My moral of the story is that 2L is a hard year. It's time-consuming, stressful, and at times frustrating as hell. Do what you think you must. Take the courses that stretch your brain. Step above the high school mindset and become your own person. People will respect you for it.

Monday, August 09, 2004

T-minus 2 weeks. Time is most definitely running out on my summer. The list of things to do keeps getting longer. Haircut, car inspection, buying books, supplies, straighten out the desk and files, plus other school events to attend for orientation. Yes kids, even after first year you get sucked into orientation. I did bring this on myself by volunteering so I'm not going to whine about it. Either way, time to get organized. One last hurrah, gotta be ready.

Sunday, August 08, 2004

Why do the screamers come on Sunday? For those of you who go to gyms, you know what I mean. The semi-burly weightlifters who make a beeline to the free weights, grab the heaviest thing they see and start doing something with it. While doing really slow reps they make a sound not unlike childbirth. There are approximately 15 people in the gym, and this guy is drowning out the satellite radio. He sounds like a hirsuite Monica Seles at Wimbeldon. Except he isn't playing tennis. Even better was when his lifting buddy showed up and they started doing this in tandem. Yeah, I want to hear the exertions of two guys from across the room. Imagine how much more power you could put into your lift if you didn't scream? In the meantime, can we turn up the radio?

Friday, August 06, 2004

I have a sad looking lighthouse in my front yard. This was not a design choice of ours, rather it came with the house. I painted it all white once, but this too is looking mighty shabby. We've given great thought to what should replace the lighthouse, but actually carrying through on the ideas is difficult. So far we've thought about an obelisk with arcane characters, a smiling buddha, a lighted tiki, and an Easter Island head. The last I've actually located on an English gardening website, but I'm afraid it'll be stolen out of the yard. However, I think I need to create a Stargate. It's artistic, strange and I could make it mighty big. The snow might cause a problem, but it could form its own icicles. Eh, it'll probably get lifted from the yard too.

Thursday, August 05, 2004

Honey, I'm home! Yes, it was a fine trip and I got to stop in some places I have never been. I wasn't going to mention where it is that I had gone, but I have to tell you about a couple of museums that I saw. If you ever get the chance, stop by the National Constitution Center in Philadelphia. As a law student and former history major, the museum combines both history and law in a compelling and exciting way that is interesting to everyone from kids to adults. As sappy as it sounds, the presentations made me feel proud to be a law student. I understand what I'm going to be defending in court. The exhibits are interactive, and my student ID got me a discount.

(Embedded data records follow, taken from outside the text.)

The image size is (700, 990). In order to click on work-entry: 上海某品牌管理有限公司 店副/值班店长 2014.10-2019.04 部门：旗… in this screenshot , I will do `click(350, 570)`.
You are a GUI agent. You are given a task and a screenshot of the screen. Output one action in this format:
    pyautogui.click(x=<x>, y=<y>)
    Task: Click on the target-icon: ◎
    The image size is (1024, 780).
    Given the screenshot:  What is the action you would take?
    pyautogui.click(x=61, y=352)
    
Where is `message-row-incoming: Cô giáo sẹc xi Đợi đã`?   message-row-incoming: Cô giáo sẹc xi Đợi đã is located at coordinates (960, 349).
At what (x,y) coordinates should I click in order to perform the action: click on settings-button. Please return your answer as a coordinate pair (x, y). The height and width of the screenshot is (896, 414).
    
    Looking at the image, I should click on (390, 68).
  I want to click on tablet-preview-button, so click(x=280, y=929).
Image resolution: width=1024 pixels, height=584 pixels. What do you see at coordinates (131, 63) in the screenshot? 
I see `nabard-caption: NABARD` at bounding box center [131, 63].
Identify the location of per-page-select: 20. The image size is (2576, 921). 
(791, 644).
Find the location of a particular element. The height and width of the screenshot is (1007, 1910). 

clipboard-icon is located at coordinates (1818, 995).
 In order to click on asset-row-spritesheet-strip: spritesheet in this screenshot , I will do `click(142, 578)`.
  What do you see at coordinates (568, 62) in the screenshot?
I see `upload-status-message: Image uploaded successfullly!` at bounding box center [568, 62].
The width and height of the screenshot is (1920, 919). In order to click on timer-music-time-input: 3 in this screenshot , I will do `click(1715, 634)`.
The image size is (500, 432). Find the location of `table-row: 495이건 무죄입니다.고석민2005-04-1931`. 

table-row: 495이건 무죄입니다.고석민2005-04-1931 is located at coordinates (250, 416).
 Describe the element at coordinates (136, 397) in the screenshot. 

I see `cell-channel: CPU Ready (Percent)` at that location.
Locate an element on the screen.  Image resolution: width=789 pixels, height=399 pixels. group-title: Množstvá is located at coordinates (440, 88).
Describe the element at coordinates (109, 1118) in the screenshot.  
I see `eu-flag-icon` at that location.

The other museum I got a chance to go to was the Philadelphia Museum of Art. I hadn't planned on going there, but was urged to go by a relative. I am so glad I did. The collections were unbelievable. There are entire rooms lifted from European homes and churches as well as Indian temples. Manet, Monet, Pissaro, Picasso, Johns, Brancusi, Lipchitz...I got to see it all. So yes, I stopped by Philadelphia. I'm really glad I did.